Fiona, you had a a hard start in life, little kitty. The tattoo in your ear attests to the fact that you started life as a research animal. Then, you were adopted by a thoughtless young man who dumped you at his parent’s house, where, to escape a marauding dog, you climbed up into a basement heating vent and were promptly forgotten. With some tempting with tuna fish, you crawled out of that vent, an emaciated kitty who had not seen the light of day for months, straight into my heart.
I took you home to the USA and you quickly flourished into the feisty, bossy, queen of the world you were always meant to be. In true American fashion you developed a penchant for pole dancing (I have the videos to prove it!) and developed quite a foot fetish. Our antics together quickly got me branded the crazy cat lady of the neighborhood, despite the fact I was in my 30’s when this all began and I only had 1 cat. (Usually to gain admittance into those hallowed halls, you need to be at least 55 and have a minimum of 9 cats.)

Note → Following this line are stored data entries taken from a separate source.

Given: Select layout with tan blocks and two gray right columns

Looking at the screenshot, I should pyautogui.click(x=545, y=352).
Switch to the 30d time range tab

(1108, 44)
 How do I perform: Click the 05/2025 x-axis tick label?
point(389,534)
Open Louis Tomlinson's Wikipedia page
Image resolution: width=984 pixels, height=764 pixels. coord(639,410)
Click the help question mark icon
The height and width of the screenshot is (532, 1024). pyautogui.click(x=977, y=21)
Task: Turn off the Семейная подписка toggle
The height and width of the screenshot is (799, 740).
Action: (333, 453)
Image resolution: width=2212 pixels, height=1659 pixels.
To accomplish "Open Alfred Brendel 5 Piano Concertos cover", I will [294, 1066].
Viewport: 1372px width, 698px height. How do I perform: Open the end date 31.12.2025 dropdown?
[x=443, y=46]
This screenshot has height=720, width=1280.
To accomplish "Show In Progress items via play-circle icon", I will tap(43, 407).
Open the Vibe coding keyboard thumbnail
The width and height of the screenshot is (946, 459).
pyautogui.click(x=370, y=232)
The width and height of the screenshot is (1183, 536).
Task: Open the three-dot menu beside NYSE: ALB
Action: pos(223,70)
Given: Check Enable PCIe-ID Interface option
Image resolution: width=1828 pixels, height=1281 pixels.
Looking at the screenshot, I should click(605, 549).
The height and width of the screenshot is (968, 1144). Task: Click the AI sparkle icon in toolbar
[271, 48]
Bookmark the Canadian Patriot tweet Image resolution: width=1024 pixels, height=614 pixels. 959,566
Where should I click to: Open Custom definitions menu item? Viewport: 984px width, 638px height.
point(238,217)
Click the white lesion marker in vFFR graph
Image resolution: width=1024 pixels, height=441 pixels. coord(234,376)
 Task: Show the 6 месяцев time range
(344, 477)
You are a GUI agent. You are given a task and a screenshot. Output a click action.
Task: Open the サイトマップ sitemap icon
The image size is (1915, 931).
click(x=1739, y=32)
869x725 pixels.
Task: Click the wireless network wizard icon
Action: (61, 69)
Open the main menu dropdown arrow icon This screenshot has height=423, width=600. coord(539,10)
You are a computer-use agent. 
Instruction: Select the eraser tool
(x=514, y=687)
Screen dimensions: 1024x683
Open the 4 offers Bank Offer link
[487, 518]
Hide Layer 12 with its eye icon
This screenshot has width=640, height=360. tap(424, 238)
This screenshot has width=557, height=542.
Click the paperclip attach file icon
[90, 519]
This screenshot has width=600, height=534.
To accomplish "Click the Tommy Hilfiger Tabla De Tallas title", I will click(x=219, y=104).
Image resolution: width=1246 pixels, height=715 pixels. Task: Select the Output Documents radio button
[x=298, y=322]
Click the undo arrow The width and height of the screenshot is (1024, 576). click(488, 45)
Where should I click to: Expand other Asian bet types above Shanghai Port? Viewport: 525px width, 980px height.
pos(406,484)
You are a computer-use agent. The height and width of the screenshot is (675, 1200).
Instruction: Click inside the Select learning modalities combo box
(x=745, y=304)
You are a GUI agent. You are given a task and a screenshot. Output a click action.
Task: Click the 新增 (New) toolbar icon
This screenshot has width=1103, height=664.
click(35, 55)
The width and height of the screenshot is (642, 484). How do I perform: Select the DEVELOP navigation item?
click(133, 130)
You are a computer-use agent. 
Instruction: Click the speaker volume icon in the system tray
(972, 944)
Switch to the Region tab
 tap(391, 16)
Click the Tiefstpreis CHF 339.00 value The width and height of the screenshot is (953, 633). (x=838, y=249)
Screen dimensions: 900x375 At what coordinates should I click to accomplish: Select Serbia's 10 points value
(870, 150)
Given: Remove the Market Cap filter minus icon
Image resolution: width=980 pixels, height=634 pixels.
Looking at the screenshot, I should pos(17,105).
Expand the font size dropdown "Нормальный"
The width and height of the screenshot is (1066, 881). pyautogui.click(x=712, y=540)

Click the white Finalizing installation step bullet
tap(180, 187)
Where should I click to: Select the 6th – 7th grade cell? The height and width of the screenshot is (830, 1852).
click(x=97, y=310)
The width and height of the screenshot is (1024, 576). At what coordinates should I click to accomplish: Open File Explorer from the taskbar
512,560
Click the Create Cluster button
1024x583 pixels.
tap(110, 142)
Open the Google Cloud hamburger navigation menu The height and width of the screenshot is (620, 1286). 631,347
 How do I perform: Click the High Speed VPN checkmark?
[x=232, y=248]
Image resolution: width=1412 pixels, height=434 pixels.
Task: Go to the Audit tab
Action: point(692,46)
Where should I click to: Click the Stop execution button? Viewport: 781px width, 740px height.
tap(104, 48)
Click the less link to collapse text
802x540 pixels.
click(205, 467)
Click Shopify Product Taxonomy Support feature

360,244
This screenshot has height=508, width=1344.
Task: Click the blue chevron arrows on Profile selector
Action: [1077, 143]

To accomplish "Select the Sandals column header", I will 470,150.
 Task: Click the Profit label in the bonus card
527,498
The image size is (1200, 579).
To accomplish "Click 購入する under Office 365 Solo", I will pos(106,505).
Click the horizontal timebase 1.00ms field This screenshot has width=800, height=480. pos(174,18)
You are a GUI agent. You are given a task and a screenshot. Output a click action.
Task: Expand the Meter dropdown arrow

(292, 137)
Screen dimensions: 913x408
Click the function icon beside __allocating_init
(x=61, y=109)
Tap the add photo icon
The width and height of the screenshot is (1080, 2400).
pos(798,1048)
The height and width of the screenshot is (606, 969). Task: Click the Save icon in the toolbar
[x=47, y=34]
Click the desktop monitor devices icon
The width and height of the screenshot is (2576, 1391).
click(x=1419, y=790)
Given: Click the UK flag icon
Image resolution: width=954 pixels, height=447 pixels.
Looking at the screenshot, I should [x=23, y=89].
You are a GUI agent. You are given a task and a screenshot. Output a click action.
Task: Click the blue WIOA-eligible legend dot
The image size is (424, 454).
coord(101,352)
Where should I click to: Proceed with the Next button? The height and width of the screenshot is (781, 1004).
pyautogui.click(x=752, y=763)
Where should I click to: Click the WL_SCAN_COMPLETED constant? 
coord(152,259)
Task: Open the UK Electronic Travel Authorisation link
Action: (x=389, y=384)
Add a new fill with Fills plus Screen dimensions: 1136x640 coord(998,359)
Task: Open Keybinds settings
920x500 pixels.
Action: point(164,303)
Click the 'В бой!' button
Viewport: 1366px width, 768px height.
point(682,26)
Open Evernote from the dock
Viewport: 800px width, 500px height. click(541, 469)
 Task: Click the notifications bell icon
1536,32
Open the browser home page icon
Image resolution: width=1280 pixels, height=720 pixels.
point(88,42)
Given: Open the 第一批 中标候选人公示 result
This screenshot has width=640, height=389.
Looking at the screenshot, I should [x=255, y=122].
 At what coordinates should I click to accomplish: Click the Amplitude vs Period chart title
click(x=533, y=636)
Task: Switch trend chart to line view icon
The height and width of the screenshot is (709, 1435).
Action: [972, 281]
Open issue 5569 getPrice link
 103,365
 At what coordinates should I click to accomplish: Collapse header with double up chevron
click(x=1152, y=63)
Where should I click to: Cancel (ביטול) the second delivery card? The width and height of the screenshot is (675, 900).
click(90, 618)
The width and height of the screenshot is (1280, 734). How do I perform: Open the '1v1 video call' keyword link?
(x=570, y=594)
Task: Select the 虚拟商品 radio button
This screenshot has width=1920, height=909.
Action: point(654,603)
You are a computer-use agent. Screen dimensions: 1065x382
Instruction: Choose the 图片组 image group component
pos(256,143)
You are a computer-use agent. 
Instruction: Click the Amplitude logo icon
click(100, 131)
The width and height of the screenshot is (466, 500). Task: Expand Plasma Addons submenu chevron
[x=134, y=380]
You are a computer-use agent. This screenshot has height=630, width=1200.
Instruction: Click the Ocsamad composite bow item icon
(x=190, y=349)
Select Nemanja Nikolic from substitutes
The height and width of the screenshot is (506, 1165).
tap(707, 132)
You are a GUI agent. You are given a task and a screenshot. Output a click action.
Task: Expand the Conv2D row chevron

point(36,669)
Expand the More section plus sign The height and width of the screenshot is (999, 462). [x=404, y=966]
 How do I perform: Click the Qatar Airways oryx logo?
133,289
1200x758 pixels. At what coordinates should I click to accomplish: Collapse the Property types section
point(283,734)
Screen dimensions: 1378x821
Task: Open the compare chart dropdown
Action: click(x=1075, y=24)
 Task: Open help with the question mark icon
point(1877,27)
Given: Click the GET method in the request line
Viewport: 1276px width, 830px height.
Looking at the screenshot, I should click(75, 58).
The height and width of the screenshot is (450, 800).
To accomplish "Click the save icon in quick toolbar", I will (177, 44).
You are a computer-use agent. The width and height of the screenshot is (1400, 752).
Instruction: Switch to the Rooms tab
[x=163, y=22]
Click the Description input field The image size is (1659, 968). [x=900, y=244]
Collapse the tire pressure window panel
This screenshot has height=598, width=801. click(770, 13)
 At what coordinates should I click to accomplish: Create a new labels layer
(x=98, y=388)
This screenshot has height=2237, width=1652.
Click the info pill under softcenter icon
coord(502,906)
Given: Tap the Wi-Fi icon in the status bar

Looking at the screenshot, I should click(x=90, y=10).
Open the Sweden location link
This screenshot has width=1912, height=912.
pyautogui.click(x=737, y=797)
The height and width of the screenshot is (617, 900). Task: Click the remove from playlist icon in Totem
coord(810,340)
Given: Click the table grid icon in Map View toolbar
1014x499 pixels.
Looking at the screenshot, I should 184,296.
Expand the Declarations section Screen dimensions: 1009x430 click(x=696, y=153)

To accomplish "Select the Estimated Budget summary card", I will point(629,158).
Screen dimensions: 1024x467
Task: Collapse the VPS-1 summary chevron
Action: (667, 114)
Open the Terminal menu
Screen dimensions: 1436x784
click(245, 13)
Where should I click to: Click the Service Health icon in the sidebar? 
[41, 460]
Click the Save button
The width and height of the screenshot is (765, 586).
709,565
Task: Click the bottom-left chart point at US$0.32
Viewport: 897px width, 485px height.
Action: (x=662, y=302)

While it appears that I rescued you, I think we both know who was really saved in this scenario. At the lowest point in my life, left by my now ex-husband in a foreign country seeking medical care, I reached out to find a helping hand. . .and instead found a paw. At a time I most wanted to keep my heart closed, you pushed your way in with all four tiny paws and stayed. You have been my constant, loving (sometimes infuriatingly stubborn) companion through divorce, cancer, loss of employment and more autoimmune diseases than you can shake a stick at. You are my family and the only other soul who shares my home. My day begins with your meow for food and ends with you cuddling in my lap.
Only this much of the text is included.